Pınar Karşıyaka, Anadolu Efes’in de kafasını karıştırdı

“Doğru basketbol, başarılı olabilmek adına doğru adımlar ve her şeyin ötesinde çok çok daha büyük bir vizyonun taşıyıcısı olabilecek düzeye gelmeyi başarmış bir koç… Yolun sonu Final Four’a kalmış bir takımı eleyebilmeye kadar gidebiliyor. Şampiyon olabilirler veya olamazlar ancak şurası kesin ki Anadolu Efes’i finalin tartışmasız favorisi olarak göstermek mümkün değil. “

Bu satırlar Fenerbahçe Ülker-Pınar Karşıyaka serisinin ardından yazıldı. Sebebi ise gayet basit. Sezon içerisinde her günü, hatta her dakikayı ilerleme kaydederek geçirmeyi başarmış bir takım Pınar Karşıyaka. Ve ulaşabilecekleri zirveye ulaşmış durumdalar. Türkiye Basketbol Ligi’nde sezon öncesi planını bu denli keskinleştirip finale kalmayı başarmış bir takımı en son ne zaman izlediğimizi hatırlamaya çalışsak uzunca bir süre düşünmemiz gerekir.

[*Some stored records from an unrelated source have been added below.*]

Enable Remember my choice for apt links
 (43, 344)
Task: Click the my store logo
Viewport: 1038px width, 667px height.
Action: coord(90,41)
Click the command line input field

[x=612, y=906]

Stratejinin böylesine kusursuz uygulanıyor olması Ufuk Sarıca’nın ikinci maç sonrasında belirttiği üzere “taş gibi bir takım” çıkarıyor ortaya. Dolayısıyla böyle bir takımın maçtan kopması imkansızlaşabiliyor. Ama bu imkansızlık tek taraflı bir başarıdan kaynaklanmıyor elbette. Karşı tarafta Thomas Heurtel transferi sonrası pek çok açıdan değişen, daha doğrusu değişmek durumunda kalan, bu transfer sonrası çeşitli yönlerden kırılganlıklar ve zaaflar barındıran bir Anadolu Efes var.

Bu değişiklik hem hücum prensiplerini, hem de savunma düzenini derinden etkiliyor. Devamında da çeşitli kararsızlıklar çıkıyor ortaya. Dusan Ivkovic’in Doğuş Balbay’ı uzunca süreler sahada tutması gibi yanlış tercihlerle vücut bulabiliyor bu kararsızlıklar.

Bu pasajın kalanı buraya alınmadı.